Length and Time Phasing of Assistance
The NNSA cooperative award assistance is available for total of 5 project-year time window, subject to approval of annual renewals. The annual funding should be expended within the allocated timeframe, with 10% allowed for carryover to the next fiscal year. Method of awarding/releasing assistance: lump sum.
Post Assistance Requirements
Annual technical program reports are required.
Quarterly submissions of SF-272 are required.
Quarterly submissions of SF-425, Federal Financial Report.
Quarterly technical progress reports are required.
Cost accruals are reported monthly.
Annual techical reviews by external review panels are performed.
In addition technical meetings are held annually.
No audits are required for this program.
Recipient is expected to maintain auditable records to substantiate the total costs incurred under the grant.
(Project Grants) FY 15 $18,000,000; FY 16 est $18,000,000; and FY 17 est $18,000,000 - In 2008 awards were first provided to 5 Centers, those will continue until April 2014 under a one-yr no cost extension.
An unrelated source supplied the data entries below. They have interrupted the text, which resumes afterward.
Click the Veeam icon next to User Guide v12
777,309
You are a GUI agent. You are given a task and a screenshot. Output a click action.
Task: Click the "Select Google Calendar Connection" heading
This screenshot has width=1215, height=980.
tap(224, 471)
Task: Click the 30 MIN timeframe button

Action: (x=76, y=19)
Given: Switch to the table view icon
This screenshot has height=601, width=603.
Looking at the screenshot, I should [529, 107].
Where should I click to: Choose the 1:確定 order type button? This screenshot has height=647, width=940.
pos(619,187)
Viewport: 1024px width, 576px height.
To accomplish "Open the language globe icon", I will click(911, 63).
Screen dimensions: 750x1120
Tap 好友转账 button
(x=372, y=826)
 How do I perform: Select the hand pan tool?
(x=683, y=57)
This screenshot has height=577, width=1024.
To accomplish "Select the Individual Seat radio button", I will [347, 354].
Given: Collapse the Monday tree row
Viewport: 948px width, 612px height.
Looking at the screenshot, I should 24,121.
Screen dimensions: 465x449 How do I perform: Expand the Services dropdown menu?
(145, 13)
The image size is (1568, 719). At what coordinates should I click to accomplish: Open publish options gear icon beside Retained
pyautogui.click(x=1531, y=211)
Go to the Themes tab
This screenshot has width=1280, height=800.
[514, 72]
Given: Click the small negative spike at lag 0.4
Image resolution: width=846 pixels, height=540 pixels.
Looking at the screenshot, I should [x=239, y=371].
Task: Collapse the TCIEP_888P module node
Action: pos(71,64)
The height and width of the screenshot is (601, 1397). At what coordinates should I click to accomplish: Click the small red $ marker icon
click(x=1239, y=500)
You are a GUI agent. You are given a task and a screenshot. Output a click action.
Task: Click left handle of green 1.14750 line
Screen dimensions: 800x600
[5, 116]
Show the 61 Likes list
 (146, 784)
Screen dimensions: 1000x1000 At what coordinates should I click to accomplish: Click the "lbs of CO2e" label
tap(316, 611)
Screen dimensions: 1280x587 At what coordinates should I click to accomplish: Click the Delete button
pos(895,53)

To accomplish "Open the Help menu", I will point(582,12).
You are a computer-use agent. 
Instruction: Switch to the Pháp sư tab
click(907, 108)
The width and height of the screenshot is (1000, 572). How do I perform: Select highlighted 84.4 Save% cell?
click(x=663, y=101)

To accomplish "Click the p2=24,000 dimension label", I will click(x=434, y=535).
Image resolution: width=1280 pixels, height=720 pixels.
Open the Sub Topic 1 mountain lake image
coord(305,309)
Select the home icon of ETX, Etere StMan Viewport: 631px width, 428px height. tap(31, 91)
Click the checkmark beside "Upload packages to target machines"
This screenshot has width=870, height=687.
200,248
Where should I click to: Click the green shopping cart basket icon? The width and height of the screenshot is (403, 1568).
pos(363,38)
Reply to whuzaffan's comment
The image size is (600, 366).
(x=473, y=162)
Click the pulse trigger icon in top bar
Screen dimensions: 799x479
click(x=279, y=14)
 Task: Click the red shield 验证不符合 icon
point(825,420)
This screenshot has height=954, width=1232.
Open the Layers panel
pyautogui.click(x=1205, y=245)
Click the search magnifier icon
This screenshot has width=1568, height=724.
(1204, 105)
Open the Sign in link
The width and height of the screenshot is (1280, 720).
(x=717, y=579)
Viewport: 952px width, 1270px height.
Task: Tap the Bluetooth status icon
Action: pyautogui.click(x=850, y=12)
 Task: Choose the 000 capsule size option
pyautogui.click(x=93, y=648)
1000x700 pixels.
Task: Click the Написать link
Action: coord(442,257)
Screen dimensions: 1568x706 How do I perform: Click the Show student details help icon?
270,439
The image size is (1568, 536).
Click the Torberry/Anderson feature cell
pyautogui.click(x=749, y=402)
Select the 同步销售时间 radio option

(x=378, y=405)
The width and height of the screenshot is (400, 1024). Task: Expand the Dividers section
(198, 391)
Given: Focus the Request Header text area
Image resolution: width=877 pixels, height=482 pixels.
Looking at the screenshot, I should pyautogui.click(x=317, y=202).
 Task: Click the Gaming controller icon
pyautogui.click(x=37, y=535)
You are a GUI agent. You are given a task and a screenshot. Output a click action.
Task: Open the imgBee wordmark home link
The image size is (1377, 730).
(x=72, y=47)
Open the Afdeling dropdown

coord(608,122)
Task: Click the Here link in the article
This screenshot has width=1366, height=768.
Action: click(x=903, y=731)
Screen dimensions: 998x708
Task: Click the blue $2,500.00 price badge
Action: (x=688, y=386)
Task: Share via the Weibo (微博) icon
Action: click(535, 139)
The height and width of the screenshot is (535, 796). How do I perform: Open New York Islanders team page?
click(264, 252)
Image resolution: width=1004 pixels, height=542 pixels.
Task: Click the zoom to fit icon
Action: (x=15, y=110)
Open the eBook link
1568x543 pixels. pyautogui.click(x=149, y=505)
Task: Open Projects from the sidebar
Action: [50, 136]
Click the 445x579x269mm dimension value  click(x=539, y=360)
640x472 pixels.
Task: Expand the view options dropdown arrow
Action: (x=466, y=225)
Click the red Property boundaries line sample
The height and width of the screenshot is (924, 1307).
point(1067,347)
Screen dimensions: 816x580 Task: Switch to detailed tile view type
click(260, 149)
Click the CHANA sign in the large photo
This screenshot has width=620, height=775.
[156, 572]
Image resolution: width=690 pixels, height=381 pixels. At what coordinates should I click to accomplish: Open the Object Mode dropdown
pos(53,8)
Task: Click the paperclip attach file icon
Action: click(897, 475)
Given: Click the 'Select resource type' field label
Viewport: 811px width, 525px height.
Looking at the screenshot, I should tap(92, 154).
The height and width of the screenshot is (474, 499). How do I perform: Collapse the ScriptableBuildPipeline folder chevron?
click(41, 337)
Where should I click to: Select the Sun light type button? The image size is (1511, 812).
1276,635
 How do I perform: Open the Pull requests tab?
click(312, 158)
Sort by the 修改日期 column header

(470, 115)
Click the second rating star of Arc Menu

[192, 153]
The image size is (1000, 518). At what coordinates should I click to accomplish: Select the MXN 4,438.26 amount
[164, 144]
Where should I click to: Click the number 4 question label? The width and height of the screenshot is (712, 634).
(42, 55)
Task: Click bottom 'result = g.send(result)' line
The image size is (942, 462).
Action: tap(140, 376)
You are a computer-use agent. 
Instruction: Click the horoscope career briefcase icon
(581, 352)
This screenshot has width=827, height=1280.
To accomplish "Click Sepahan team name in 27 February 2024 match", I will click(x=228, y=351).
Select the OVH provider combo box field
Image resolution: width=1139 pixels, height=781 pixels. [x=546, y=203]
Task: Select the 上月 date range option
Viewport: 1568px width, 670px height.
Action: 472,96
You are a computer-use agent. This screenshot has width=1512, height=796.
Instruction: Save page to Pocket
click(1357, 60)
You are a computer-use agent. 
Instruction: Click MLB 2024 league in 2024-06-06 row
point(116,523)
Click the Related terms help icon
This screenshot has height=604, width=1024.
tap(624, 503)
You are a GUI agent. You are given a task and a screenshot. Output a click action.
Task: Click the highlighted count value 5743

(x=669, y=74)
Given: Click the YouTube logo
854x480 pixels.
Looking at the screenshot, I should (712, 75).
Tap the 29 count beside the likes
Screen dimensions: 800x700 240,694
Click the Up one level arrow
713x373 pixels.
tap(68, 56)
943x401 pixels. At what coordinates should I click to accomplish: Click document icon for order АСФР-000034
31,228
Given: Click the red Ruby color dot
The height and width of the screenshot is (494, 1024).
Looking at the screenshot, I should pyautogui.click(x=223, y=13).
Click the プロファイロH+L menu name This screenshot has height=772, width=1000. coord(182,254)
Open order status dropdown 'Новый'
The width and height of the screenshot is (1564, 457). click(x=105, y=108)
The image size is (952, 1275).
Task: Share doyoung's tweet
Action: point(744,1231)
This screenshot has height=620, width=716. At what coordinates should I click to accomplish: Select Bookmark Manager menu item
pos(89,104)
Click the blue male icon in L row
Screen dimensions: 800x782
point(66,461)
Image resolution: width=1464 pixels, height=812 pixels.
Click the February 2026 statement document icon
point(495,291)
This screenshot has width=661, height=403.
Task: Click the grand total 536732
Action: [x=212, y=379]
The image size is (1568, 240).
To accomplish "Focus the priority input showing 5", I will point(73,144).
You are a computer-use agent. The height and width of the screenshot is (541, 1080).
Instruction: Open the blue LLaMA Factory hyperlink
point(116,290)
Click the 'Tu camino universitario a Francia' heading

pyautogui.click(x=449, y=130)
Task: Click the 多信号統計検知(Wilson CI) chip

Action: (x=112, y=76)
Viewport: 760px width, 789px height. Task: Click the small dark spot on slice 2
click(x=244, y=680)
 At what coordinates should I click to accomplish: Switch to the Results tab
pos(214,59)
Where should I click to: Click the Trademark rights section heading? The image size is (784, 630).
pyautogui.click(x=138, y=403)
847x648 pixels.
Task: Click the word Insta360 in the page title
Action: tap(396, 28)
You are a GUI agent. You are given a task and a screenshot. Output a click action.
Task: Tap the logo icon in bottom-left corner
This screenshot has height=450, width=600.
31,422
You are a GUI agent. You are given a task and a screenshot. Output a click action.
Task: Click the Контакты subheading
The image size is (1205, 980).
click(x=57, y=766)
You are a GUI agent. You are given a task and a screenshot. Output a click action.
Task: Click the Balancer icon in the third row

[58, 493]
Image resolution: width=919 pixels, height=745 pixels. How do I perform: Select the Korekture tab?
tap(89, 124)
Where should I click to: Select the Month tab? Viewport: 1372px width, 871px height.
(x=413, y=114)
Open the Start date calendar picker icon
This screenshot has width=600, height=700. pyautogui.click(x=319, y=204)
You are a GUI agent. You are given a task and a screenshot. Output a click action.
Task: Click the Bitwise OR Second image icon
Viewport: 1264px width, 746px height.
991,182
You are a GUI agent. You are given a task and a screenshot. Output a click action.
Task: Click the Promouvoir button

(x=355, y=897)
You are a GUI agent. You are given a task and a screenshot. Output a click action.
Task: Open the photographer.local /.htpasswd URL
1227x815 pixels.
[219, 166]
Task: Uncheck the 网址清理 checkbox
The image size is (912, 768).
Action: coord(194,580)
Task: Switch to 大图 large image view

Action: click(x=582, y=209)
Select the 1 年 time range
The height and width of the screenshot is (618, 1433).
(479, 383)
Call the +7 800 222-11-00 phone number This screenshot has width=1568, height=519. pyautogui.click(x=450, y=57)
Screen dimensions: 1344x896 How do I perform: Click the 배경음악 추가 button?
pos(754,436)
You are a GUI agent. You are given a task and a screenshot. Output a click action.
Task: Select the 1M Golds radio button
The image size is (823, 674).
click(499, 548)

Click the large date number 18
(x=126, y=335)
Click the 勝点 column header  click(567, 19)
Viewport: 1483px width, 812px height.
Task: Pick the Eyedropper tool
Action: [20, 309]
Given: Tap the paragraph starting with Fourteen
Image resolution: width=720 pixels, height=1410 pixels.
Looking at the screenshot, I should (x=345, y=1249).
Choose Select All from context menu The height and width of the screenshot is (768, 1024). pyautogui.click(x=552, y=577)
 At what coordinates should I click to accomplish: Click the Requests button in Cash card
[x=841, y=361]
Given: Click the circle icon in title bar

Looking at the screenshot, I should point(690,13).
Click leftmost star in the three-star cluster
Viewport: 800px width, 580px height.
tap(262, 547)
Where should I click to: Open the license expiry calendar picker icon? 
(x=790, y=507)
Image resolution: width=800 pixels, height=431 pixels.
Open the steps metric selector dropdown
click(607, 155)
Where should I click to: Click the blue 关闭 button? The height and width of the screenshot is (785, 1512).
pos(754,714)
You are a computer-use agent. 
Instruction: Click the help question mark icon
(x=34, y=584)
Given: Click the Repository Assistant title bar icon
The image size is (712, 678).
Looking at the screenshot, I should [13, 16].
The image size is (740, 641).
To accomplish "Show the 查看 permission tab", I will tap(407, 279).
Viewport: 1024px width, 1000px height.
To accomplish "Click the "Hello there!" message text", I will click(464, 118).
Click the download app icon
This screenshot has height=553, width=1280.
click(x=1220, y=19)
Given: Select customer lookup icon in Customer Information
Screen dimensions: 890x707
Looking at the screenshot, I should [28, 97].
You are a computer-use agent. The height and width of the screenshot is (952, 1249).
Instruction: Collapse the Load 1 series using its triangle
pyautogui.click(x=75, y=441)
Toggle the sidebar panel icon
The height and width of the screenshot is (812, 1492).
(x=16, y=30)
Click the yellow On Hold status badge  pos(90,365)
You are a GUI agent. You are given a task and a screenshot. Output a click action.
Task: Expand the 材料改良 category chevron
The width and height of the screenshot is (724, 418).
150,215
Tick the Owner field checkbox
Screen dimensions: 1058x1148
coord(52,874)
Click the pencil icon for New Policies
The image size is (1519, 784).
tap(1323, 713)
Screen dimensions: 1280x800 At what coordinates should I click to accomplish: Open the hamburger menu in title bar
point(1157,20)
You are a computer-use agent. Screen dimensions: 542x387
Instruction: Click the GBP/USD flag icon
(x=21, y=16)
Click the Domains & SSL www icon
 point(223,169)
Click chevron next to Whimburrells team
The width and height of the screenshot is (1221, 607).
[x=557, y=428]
In 2014 6 Centers, will begin for a 5 year period of time until 2018.
Range and Average of Financial Assistance
$17M for each award for 5 project years ranging from mid-FY08 to mid-FY13 (under a one year no cost time extension, with $3.4 M as the average annual award amount. The 6 new Centers that started in FY14 will receive $4M each year for 5 years for 3 Multidisciplinary Simulation Centers (MSC) and $2M each year for 5 years for 3 Single-Discipline Centers (SDC). The latter 6 Centers will receive this money annually for 5 years.
Regulations, Guidelines, and Literature
Regional or Local Office
Lucille M. Gentry Pennsylvania & H Avenue, KAFB-E , Albuquerque, New Mexico 87116 Email: Lucille.Gentry@nnsa.doe.gov Phone: 5058456462
Criteria for Selecting Proposals
(1) Alignment with the areas of technical scope called forth in the call for application; (2) Scientific/technical merit of the project; (3) Expected impact on the proposed area of research activity; (4) Consistency with the objective of this academic alliances program to focus on advanced computational science investigations; (5) Qualifications of the Applicant's personnel and adequacy of proposed resources; (6) Feasibility of plans for carrying out the proposed research, considering such factors as: appropriateness of the technical method and approach, facility compatibility, other commitments, competition and timing; (7) Level of interaction with NNSA/DP laboratory personnel and the potential to train students in scientific areas defined by the technical scope in order to build a long-term recruiting pool for the NNSA/DP laboratory complex; (8) Leverage provided by cost sharing by applicant and with other funding sources.